Gaussian Splat of a Strawberry

· open-source · Source ↗

TLDR

  • A macro photographer captured a strawberry across 90 perspectives with 88 focus-stacked images each, trained into a Gaussian splat via slang-splat and COLMAP.

Key Takeaways

  • Capture rig: Nikon Z8, Laowa 180mm macro lens, f/7.1, ISO 100, 1/160s, LED light, bluescreen background.
  • 90 camera positions x 88 focus-stacked frames per position = ~7,920 source images fed into reconstruction.
  • Training pipeline: COLMAP for camera registration, slang-splat (github.com/MichaelMoroz/slang-splat) for Gaussian splatting.
  • Result released CC BY 4.0 on SuperSplat; attribution appreciated but not required.

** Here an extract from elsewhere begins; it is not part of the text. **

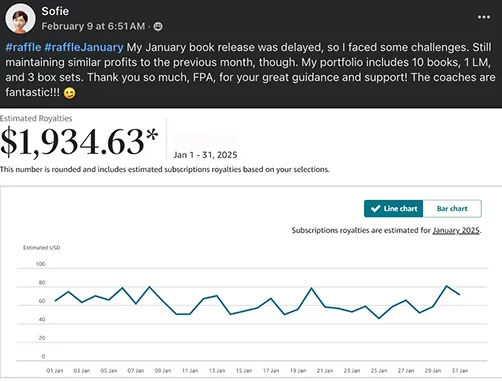The height and width of the screenshot is (381, 502).
Task: Click the $1,934.63 estimated royalties amount
Action: [79, 142]
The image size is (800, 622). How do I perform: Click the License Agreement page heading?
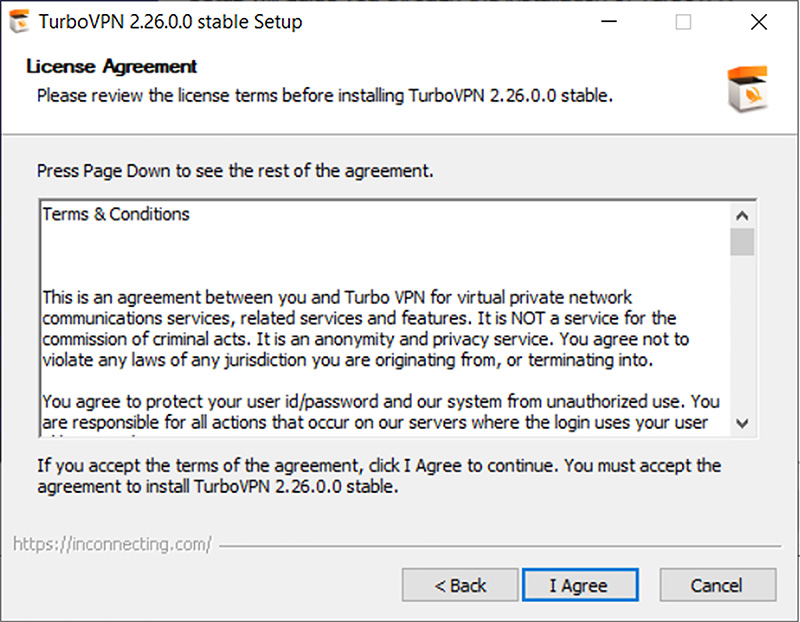pyautogui.click(x=111, y=66)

Hacker News Comment Review

  • Commenters noted Gaussian splats degrade visibly on close zoom, flagging a known resolution ceiling for macro-scale subjects that microscopy rigs might push further.
  • The macro setup prompted immediate interest in combining microscopy with Gaussian splatting, with discussion around whether better lighting and optics could achieve sub-millimeter fidelity.
  • The author shared full rig photos and noted a separate splat of their own studio exists on SuperSplat, described as “painterly” in quality, implying indoor multi-object scenes remain harder to reconstruct cleanly.

Notable Comments

  • @voidUpdate: “as soon as you zoom in, they really fall off a cliff” – identifies the core quality limit for macro splats.
  • @josh-wrale: proposes combining microscopy hardware with Gaussian splatting as a natural next step.